Ziel: Schreibe aus dem Textabschnitt über Tysons erste Profijahre die Stelle von „Tyson wiederum eilte“ bis „Berbick angeboten wurde.“ einschließlich wortgetreu ab.

Textabschnitt:

Tyson wiederum eilte ein furchteinflößender Ruf voraus. 1985 stieg der Mann aus New York ins Profigeschäft ein, die Bilanz seines erstens Jahres: 15 Siege in 15 Kämpfen. Sechs Siege durch Knockout, neun durch technischen Knockout. Nicht weniger als elf Gegner waren in der ersten Runde erledigt, ein einziger durfte bis in die vierte gehen. 1986 legte Tyson zwölf weitere Siege nach, unter anderem gegen Joe Fraziers Sohn Marvis, ehe ihm der WM-Kampf gegen Berbick angeboten wurde.

Gespeicherte Daten:
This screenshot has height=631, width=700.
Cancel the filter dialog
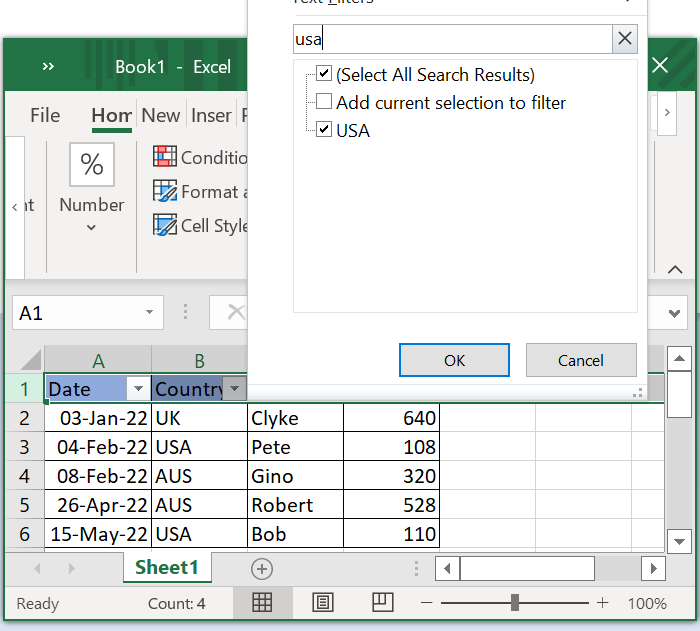[581, 360]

Ergebnis:
Tyson wiederum eilte ein furchteinflößender Ruf voraus. 1985 stieg der Mann aus New York ins Profigeschäft ein, die Bilanz seines erstens Jahres: 15 Siege in 15 Kämpfen. Sechs Siege durch Knockout, neun durch technischen Knockout. Nicht weniger als elf Gegner waren in der ersten Runde erledigt, ein einziger durfte bis in die vierte gehen. 1986 legte Tyson zwölf weitere Siege nach, unter anderem gegen Joe Fraziers Sohn Marvis, ehe ihm der WM-Kampf gegen Berbick angeboten wurde.